──────── Data extract ────────
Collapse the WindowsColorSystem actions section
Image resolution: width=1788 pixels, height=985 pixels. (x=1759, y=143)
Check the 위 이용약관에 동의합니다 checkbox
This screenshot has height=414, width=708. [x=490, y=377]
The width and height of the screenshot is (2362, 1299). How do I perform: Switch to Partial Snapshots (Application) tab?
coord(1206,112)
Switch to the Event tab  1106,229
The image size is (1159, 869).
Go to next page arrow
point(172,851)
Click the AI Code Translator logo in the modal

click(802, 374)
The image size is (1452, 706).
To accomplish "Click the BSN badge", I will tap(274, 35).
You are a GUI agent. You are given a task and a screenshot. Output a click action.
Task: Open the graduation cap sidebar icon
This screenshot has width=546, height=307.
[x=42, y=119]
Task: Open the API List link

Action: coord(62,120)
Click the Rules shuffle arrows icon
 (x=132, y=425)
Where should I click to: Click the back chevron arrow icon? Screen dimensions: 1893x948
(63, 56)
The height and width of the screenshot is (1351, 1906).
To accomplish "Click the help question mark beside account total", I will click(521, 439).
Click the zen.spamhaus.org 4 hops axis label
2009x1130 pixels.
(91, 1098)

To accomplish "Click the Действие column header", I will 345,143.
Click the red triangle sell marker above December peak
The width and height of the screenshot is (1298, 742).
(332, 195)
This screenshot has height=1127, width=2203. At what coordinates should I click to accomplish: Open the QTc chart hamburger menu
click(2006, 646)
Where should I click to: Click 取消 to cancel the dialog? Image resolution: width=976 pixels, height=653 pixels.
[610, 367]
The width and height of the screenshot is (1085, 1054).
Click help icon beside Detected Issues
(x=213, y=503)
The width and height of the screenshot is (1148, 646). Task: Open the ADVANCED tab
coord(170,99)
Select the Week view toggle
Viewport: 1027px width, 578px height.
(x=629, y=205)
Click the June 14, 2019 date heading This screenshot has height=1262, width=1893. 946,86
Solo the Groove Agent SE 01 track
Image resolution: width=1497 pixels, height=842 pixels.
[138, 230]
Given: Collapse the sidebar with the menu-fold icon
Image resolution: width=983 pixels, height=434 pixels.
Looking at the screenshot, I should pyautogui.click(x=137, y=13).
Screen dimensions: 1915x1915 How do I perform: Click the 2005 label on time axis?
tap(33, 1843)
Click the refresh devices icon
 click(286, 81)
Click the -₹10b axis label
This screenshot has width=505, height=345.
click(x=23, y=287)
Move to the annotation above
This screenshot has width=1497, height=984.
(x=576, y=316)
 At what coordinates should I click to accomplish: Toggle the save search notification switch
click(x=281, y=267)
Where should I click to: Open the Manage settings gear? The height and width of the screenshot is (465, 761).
────────
Task directions |
Among the entries above, how many lines hold the string "sidebar"? Respond with nothing but the number.

Response box |
2